-- RECORDS FOR THIS TASK follows --
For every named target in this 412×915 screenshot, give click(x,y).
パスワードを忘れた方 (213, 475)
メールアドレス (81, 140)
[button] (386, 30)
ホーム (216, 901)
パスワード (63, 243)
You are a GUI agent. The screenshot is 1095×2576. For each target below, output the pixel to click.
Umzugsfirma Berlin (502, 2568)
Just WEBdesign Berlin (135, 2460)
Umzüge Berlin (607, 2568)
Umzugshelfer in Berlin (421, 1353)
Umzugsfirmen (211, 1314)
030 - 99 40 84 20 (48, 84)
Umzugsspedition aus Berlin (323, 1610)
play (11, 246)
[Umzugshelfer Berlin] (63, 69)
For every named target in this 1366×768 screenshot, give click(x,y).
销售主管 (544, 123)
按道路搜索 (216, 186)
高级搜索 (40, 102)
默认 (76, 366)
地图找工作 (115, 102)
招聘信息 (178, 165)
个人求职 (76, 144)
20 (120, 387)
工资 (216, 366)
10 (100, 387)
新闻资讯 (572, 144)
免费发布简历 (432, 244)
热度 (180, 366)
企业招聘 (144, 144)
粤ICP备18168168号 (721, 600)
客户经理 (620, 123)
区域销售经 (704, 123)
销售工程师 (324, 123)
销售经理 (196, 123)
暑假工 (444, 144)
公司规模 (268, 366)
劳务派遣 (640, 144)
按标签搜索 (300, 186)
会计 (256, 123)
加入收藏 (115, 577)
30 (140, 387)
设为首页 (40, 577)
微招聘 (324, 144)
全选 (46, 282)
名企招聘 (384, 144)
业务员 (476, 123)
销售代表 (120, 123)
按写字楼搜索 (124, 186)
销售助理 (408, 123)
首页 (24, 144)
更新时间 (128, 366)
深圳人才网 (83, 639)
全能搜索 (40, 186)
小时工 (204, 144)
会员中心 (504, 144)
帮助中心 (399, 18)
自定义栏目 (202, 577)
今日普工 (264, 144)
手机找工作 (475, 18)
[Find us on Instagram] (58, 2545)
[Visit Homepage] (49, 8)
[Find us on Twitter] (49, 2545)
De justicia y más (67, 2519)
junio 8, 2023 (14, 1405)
-- RECORDS FOR THIS TASK concluded --
TASK OBJECTIVE: Among the lines above, find those with the word "Umzugshelfer" and list them.

TASK RESPONSE:
Umzugshelfer in Berlin (421, 1353)
[Umzugshelfer Berlin] (63, 69)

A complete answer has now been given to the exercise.